In 2017, Oracle announced a dramatic change to the Java SE release cycle in their Oracle Java SE Support Roadmap. Beginning in Sept 2017, a new version of Java will be released every 6 months, with one version every three years being declared Long Term Support (LTS), starting with Java 8. 

Existing IBM customers who are using the IBM SDK for Java 8 as part of an IBM product or service are shielded from these changes. We are offering extended support on Java 8 until at least 2025 and will have IBM support for Java 11 (availability expected in 4Q 2018).  Java security updates will continue to be delivered in the manner in which IBM customers have come to expect.

Recognizing the impact that the release cycle changes will have with Java developers, IBM will partner with other members of the OpenJDK community to continue to update an OpenJDK Java 8 stream with security patches and critical bug fixes.  We intend to keep the current LTS version secure and high quality for 4 years. This timescale bridges the gap between LTS versions with 1 year to allow for a migration period.  IBM has also invested in an open build and test project ( along with many partners and Java leaders to provide community binaries across commonly used platforms of OpenJDK with Hotspot and OpenJDK with Eclipse OpenJ9.  These community binaries are tested and ready for developers to download and use in production.

For those looking for 24×7 support or extended support beyond the planned 4 year period and the added assurance of a team of software engineers to investigate their issues, IBM will also be offering a Support and Service Contract for the certified binaries produced at See the new IBM Runtimes for Business offering.

There have been many changes recently in the Java world; the release cadence is changing and support lifetimes are changing. IBM is committed to working in the OpenJDK, Eclipse OpenJ9, and AdoptOpenJDK communities to ensure that secure, high quality binaries for all LTS Java releases are available freely to Java developers until one year beyond the release of the next LTS version.

7 comments on"IBM Supporting the Java Community"

  1. Volker Simonis May 02, 2018

    Hi Anthony,
    thanks for the informative write-up. What’s still not clear for me after reading your article is for how long does IBM intend to support OpenJDK 8? As far as I understand, you want to support LTS releases for 4 years to get 1 year of overlap between the releases.
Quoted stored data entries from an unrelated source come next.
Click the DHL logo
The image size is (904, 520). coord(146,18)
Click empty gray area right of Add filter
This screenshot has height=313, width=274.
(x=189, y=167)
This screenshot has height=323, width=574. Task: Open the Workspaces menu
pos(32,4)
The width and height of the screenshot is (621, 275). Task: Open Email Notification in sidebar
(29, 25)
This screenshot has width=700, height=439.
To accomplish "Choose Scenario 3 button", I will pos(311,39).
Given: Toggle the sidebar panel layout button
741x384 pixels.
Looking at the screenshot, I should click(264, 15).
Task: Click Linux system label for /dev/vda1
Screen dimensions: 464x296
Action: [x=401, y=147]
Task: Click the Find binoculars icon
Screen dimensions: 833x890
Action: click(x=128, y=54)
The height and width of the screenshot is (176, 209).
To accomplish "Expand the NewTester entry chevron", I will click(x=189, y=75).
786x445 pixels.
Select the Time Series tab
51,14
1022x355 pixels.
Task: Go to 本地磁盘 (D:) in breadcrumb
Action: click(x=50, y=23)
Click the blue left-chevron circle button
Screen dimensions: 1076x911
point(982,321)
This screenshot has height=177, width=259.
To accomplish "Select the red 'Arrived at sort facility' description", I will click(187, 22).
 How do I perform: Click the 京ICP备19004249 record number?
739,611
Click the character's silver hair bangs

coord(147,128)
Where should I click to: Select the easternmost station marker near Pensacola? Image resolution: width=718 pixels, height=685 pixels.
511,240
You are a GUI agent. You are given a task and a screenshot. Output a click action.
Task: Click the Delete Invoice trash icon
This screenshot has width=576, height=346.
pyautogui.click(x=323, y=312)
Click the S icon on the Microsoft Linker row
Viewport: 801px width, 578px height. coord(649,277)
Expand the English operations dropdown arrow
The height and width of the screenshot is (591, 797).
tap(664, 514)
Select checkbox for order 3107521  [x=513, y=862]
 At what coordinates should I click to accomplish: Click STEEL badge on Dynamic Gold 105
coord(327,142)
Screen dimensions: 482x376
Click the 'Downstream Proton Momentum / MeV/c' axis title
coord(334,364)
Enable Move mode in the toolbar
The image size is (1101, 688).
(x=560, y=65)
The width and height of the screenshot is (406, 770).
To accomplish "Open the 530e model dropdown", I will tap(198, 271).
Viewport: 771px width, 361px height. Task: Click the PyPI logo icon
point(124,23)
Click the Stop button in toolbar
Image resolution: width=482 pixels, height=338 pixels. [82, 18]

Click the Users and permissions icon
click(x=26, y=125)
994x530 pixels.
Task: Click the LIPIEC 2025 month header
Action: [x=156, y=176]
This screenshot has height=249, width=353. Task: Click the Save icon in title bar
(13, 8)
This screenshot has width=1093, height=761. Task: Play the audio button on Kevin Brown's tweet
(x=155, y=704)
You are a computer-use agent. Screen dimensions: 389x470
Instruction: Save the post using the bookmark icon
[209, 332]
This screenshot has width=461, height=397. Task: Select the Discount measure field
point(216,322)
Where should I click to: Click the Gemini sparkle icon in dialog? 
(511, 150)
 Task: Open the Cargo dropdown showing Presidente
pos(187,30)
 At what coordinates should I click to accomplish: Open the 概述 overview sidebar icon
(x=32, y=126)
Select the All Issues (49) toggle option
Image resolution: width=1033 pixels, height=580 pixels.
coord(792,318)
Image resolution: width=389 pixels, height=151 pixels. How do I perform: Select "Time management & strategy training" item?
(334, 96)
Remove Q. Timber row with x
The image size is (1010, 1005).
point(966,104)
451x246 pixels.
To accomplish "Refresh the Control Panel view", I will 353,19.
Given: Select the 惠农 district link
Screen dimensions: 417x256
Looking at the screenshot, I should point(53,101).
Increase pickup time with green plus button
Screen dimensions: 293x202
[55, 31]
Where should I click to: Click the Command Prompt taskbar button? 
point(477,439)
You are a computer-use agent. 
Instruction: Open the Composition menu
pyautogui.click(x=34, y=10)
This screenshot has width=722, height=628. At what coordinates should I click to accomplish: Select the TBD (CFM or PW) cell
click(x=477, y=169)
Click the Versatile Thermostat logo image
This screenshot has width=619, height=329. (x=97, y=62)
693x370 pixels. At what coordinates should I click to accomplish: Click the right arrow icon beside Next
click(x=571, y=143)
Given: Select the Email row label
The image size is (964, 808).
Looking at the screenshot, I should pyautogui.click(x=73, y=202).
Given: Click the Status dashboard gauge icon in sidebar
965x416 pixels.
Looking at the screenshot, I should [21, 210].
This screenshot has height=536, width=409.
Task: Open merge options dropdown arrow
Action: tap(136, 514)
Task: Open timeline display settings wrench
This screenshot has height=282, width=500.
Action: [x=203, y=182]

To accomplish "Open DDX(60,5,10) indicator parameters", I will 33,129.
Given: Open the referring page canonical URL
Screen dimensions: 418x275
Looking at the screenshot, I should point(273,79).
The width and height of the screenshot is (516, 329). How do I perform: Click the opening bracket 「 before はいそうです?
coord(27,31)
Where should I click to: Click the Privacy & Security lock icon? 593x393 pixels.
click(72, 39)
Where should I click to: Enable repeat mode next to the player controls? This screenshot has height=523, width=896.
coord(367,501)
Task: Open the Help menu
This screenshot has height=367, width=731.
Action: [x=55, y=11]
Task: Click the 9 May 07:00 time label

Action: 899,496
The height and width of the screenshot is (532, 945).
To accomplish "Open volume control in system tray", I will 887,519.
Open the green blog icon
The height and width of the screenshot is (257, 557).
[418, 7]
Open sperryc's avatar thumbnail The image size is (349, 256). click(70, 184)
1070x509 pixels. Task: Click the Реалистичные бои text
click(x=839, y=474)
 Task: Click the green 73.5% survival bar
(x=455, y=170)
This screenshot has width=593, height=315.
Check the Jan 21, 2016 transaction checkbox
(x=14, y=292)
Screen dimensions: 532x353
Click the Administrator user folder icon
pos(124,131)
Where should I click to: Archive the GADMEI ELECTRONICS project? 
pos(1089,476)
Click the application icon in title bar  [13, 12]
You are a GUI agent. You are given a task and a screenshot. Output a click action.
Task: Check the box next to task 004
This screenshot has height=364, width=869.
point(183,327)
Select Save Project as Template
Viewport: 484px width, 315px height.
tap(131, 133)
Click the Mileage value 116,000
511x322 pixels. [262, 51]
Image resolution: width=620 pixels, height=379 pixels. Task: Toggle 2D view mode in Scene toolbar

Does this also apply to OpenJDK 8? I.e. do you plan to support OpenJDK 8 one more year after OpenJDK 11 LTS will be released?

    • Anthony Renaud May 08, 2018

      Hi Volker, thank you for your question. Yes, your interpretation is right on the LTS releases, we want to work with the OpenJDK community to support each for 4 years. For Java8 specifically, that’s certainly our starting position, which would mean keeping the OpenJDK Java8 stream going through Sept 2019. But we recognize, and perhaps this is the reason for your question, that there is very likely going to be demand for a long tail on Java 8 support. Let me state that we would be interested, if there is sufficient support in the OpenJDK community, in working on seeing that stream stay updated to at least Sept 2022, concurrent with the 4 years for Java 11.

  2. Elhanan Maayan June 25, 2018

    hi Anthony, this looks promising, but there’s 2 caveats.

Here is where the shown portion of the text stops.